Hope takes a low-cost flight to Goa

Hope takes a low-cost flight to Goa

Piloted by Capt Manish Uppal, as the maiden AirAsia flight from Bangalore to Goa lifted off from the Kempegowda International Airport (KIA) runway at 3.35 pm on Thursday, the passengers broke into a spontaneous applause.

They had a solid reason to cheer: For the first time in years, a budget airline held the promise of a genuine, sustainable return to low-cost air travel.

Forty per cent of those excited passengers had paid just Rs 990 or less for a journey that would have cost them much more on an airconditioned train or bus. But 10 per cent had paid even less, a promotional Rs 5 per ticket! They had grabbed those tickets in a jiffy.

For, they were not so sure whether such rates would sustain for long. Sitting beside them with his family, AirAsia’s Chief Executive Officer, Mittu Chandilya reassured them.

The costs, lowered by a unique “unbundling” method, would remain affordable.

Heading to Goa for a holiday, young architect Shruti Shet relished the opportunity. But she too had her doubts and apprehensions.

“I am not sure whether the fares would be so cheap in the future. They might increase when demand picks up. Still, I bet they will not get unaffordable since they are backed by strong players,” she reasoned.

First-time fliers, avid maiden flight buffs, budget-fare hunters, the Airbus A320 had them all. Greeting them in their chic, bright red attire were the flight attendants, wearing a welcoming smile. They did charge for the food and soft drinks, but the first passengers had a gift in store too. The passengers knew AirAsia was taking its first baby steps to battle the likes of IndiGo and SpiceJet, Go Air and Air India

An hour before take-off, Chandilya had worked out the price dynamics for the media and explained how AirAsia would remain strong in the business: “Our fares will be 35 per cent lower than the market rates. At this rate, we believe we can sustain and be profitable. Going forward, we intend to bring down the tariff further as we are sure that we can make revenues with stable operations.”

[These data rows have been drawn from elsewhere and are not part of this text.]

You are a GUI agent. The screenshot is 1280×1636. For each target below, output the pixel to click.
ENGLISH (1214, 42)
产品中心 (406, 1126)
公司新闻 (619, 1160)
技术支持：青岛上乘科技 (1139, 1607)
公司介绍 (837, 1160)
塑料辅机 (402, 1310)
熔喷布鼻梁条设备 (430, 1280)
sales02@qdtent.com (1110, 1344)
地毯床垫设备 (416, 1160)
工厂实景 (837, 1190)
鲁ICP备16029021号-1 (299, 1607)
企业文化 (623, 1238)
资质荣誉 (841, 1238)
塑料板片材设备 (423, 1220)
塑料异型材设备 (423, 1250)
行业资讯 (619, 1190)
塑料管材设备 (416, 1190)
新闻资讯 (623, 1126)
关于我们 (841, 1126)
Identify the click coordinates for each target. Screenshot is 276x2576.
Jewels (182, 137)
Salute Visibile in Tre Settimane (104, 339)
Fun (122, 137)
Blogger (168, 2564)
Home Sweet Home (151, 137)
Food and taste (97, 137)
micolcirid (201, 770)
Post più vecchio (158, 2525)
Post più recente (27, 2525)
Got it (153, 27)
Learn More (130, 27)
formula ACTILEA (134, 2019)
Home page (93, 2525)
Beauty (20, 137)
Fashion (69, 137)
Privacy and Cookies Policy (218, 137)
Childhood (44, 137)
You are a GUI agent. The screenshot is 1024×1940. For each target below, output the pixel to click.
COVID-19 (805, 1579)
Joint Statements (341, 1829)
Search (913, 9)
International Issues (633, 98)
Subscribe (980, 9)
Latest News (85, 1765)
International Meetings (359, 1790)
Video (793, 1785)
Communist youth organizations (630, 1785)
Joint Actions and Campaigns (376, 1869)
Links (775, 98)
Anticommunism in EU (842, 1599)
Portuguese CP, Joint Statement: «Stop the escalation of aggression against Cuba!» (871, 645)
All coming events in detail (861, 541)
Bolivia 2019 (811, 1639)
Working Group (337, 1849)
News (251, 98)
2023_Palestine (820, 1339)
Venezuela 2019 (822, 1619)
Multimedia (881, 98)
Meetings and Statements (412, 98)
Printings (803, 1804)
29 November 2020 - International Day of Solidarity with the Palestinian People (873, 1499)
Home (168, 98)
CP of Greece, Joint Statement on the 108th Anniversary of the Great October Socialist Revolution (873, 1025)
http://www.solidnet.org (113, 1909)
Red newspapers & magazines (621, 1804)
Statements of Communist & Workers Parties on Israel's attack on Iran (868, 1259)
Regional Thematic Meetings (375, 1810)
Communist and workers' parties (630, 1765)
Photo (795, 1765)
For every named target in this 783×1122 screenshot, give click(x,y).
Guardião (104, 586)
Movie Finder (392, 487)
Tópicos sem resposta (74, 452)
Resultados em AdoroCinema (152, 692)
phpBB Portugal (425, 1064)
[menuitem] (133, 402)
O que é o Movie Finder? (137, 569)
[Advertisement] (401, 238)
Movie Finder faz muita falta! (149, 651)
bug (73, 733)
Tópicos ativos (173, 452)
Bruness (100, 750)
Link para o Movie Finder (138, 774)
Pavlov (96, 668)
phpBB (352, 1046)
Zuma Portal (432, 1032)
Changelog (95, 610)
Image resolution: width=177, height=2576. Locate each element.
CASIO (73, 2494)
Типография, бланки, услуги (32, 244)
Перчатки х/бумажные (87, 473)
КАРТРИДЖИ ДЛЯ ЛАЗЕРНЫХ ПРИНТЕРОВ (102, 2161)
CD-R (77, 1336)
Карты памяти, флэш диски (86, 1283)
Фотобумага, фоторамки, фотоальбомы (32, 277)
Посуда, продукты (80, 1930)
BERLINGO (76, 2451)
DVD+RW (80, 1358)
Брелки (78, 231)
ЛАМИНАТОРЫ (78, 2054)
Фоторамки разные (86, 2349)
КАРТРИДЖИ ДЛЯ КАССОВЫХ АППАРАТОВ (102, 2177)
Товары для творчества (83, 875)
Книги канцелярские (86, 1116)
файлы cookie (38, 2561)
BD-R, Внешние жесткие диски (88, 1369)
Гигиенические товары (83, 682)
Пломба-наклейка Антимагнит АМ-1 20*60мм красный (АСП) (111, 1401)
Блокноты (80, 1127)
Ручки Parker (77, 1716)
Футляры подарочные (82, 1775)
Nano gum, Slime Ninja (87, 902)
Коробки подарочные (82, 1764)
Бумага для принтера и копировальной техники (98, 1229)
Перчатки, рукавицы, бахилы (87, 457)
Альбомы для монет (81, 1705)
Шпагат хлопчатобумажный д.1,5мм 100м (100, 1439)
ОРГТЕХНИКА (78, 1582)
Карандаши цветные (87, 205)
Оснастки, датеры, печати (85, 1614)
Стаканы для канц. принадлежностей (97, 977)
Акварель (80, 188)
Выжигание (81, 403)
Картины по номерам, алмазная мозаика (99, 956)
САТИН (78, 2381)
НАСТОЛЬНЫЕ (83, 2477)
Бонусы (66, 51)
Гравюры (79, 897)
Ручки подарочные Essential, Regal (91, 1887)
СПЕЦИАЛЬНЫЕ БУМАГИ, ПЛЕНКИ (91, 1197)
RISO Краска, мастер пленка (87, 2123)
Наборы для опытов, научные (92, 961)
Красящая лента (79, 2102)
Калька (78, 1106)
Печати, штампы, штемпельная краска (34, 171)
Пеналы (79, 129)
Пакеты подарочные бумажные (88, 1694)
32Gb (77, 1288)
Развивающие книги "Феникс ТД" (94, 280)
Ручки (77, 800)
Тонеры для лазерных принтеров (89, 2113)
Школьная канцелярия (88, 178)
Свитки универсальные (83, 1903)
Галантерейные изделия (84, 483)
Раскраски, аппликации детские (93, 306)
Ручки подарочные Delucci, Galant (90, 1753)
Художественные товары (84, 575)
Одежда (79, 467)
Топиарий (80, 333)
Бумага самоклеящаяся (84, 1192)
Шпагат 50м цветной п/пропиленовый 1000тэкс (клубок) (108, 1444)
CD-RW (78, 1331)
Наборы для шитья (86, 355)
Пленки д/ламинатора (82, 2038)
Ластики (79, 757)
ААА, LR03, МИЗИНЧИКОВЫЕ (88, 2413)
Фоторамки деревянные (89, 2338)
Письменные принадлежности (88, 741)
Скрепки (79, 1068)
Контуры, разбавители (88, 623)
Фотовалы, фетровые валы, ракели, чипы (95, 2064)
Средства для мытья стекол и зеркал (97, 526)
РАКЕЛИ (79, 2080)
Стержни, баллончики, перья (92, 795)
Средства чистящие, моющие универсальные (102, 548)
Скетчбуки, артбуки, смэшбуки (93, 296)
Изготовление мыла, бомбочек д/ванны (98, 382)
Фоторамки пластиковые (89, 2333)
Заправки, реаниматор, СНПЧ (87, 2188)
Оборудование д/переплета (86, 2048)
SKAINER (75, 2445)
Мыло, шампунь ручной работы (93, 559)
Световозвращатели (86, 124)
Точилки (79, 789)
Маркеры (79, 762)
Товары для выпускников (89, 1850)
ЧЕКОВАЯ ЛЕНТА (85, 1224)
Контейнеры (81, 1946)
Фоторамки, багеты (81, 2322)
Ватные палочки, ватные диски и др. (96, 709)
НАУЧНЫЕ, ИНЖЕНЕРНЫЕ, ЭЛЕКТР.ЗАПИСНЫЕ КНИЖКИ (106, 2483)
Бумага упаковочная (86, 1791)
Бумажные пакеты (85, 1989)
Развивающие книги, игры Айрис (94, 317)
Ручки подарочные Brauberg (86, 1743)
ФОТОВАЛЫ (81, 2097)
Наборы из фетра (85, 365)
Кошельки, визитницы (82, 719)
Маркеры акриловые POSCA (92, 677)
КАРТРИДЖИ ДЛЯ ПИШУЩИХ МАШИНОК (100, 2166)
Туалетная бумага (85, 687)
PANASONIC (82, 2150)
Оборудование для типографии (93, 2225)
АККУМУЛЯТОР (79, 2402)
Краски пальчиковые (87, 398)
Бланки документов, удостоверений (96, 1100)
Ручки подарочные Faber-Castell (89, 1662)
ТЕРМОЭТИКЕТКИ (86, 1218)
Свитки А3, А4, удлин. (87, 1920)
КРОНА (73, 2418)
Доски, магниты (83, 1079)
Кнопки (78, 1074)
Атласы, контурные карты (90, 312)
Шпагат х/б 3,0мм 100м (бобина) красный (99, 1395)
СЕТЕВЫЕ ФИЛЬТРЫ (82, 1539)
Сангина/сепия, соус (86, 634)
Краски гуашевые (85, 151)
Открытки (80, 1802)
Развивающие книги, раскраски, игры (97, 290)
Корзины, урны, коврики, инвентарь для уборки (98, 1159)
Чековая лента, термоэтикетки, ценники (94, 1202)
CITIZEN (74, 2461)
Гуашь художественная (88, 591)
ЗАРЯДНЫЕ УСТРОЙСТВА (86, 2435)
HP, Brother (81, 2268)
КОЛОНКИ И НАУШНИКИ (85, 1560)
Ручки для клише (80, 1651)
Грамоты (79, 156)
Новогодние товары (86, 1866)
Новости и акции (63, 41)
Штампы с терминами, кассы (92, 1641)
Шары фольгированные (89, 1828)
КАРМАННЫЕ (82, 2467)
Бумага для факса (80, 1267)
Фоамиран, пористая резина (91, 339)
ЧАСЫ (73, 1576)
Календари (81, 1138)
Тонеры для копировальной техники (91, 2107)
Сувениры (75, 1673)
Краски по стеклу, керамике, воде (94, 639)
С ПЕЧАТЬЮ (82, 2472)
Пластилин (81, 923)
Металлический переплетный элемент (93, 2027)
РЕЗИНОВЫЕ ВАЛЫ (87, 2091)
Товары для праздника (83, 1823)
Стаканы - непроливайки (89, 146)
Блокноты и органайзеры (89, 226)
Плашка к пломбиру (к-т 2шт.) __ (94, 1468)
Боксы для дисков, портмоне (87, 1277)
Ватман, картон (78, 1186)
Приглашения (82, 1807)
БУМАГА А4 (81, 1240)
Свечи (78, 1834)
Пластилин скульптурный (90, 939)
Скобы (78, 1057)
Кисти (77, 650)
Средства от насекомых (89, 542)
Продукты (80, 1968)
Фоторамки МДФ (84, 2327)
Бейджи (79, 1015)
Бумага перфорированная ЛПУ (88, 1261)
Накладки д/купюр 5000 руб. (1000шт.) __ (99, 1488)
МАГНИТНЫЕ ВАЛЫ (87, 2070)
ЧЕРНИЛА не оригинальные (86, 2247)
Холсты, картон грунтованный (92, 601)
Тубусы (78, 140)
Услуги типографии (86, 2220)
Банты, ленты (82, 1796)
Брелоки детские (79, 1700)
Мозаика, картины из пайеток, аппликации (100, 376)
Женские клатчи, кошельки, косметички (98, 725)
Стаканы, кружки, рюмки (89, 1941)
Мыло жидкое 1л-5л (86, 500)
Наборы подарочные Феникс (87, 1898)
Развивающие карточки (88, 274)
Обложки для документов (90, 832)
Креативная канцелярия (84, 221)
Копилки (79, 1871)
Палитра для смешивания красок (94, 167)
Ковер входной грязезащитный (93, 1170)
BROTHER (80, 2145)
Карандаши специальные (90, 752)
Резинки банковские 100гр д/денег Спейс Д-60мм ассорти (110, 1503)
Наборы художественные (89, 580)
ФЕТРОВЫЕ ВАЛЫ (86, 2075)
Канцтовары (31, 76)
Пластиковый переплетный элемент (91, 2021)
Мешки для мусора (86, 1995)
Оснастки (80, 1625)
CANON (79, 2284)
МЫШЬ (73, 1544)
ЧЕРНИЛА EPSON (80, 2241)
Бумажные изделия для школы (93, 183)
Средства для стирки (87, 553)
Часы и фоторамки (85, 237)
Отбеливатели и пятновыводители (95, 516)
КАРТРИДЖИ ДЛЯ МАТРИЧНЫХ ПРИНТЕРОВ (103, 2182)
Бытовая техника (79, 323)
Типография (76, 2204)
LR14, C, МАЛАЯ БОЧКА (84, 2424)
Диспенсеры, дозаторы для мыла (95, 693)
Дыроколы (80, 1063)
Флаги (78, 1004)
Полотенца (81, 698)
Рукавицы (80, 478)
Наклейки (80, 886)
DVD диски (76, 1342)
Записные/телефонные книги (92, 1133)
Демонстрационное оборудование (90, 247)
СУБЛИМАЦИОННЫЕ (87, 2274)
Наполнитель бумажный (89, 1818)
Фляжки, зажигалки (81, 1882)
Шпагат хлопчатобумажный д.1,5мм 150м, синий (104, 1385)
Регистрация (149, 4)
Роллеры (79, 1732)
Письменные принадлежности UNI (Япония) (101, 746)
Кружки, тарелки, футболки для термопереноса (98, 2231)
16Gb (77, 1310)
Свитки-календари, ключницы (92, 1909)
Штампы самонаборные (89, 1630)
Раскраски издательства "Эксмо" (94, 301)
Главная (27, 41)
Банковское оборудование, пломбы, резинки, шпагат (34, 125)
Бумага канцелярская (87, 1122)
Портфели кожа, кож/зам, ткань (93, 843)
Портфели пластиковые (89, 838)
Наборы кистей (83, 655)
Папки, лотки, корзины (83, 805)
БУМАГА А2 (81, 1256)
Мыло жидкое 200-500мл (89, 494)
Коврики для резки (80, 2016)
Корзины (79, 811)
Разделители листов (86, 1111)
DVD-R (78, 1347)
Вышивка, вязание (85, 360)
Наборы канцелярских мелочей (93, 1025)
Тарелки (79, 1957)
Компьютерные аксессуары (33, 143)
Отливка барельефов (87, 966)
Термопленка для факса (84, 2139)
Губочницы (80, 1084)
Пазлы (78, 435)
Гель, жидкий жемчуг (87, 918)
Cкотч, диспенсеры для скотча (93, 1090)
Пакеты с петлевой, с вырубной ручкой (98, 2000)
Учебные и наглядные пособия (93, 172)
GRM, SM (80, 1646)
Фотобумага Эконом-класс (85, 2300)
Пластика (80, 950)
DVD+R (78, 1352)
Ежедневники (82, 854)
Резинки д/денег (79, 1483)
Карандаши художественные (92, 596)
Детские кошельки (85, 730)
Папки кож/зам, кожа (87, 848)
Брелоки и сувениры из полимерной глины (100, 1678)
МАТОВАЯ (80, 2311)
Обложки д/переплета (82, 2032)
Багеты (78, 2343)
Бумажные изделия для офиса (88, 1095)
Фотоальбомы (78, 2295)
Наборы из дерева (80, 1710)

For Dr Brenden Dias, a doctor from St John’s medical college, the flight was the perfect option for his frequent trips to his native Goa. “Many Goans like me are working in Bangalore. I travel once a month. The fare fits very well for me. But I am afraid whether they can maintain this. Maybe they can,” said he. Yet, no such thoughts had bothered Divya Mohandas, who grabbed the first ticket on offer and was rewarded for the same.

She was the chosen one for two free tickets.

The AirAsia India CEO had a word on the offers. “We are not interested in offering promotional discounted offers, which is normally for a temporary period. We will continue to charge a base fare of Rs 990. Our long-term goal is to offer air travel at affordable rates and provide an opportunity to every Indian to fly. Our competition is with the Indian Railways and not with other airlines in the country.”

Since the fare was “unbundled,” passengers had to pay for their check-in luggage, an issue that had invited problems for the airline with the Director General of Civil Aviation (DGCA). Chandilya said AirAsia was in talks with the regulator to sort it out. But such concerns appeared not to bother many passengers who were travelling light on inaugural day.